#### 設問内容
以下の記録をすべて、一字一句変えずにそのまま書き写してください。ただし、画像は答えに含めないでください。
= = = =
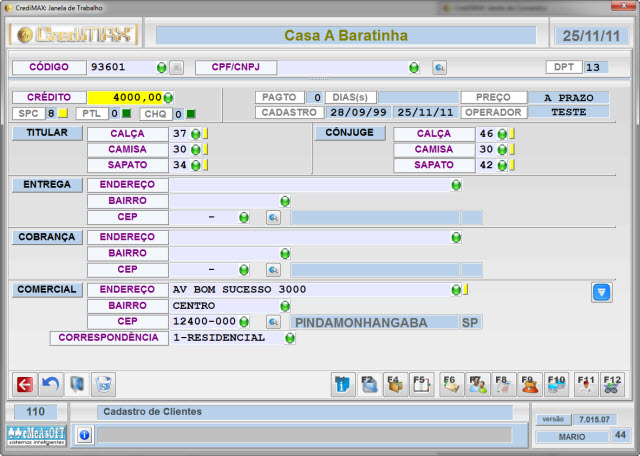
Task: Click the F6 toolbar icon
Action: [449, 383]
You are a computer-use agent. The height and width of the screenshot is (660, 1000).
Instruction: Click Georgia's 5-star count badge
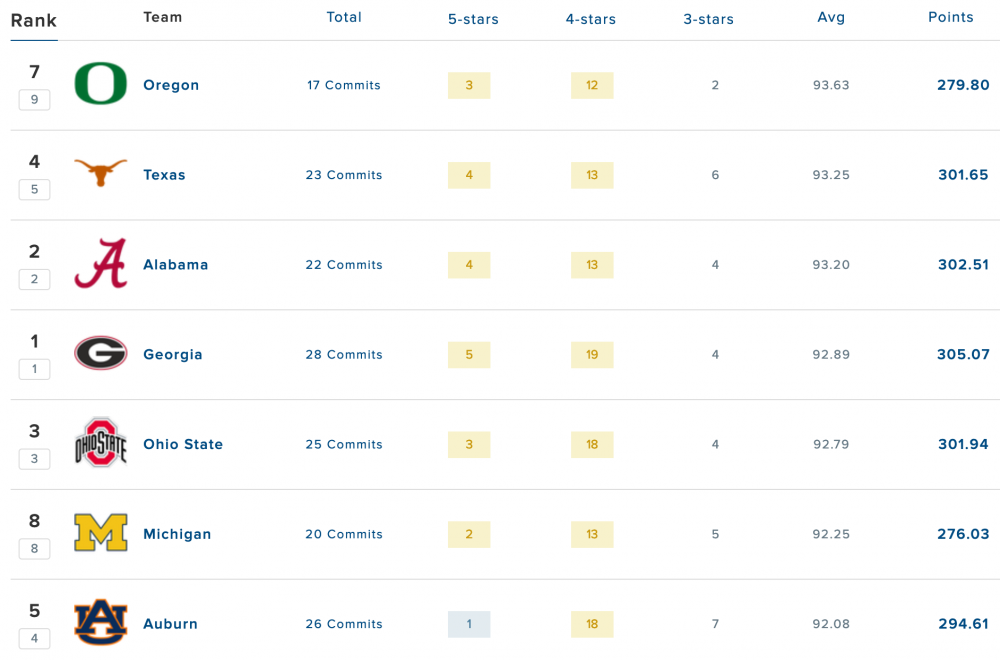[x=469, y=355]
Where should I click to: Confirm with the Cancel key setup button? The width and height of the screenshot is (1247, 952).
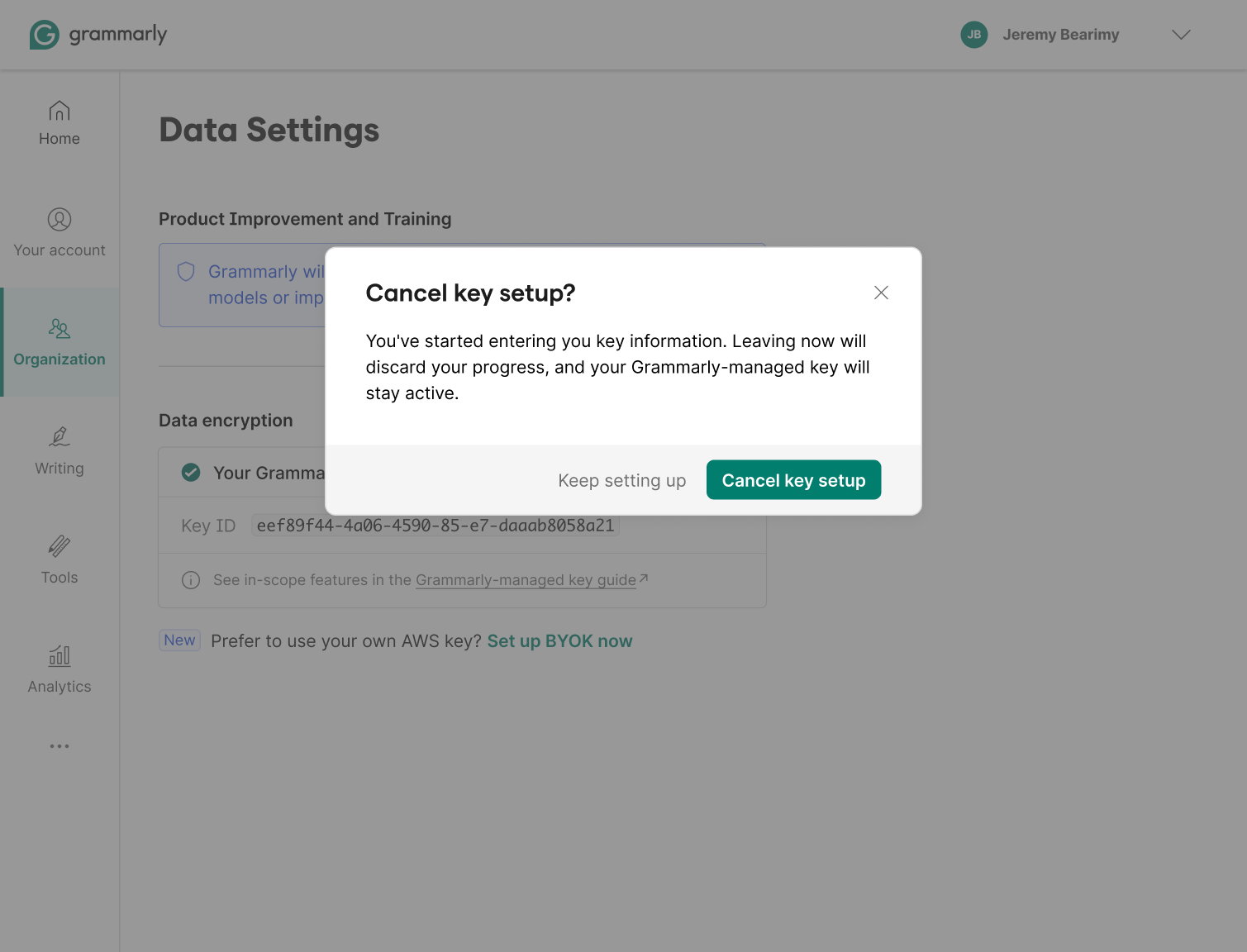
= = = =
#### 本問の解答
Task: Click the F6 toolbar icon
Action: [449, 383]
You are a computer-use agent. The height and width of the screenshot is (660, 1000).
Instruction: Click Georgia's 5-star count badge
[x=469, y=355]
Where should I click to: Confirm with the Cancel key setup button? The width and height of the screenshot is (1247, 952).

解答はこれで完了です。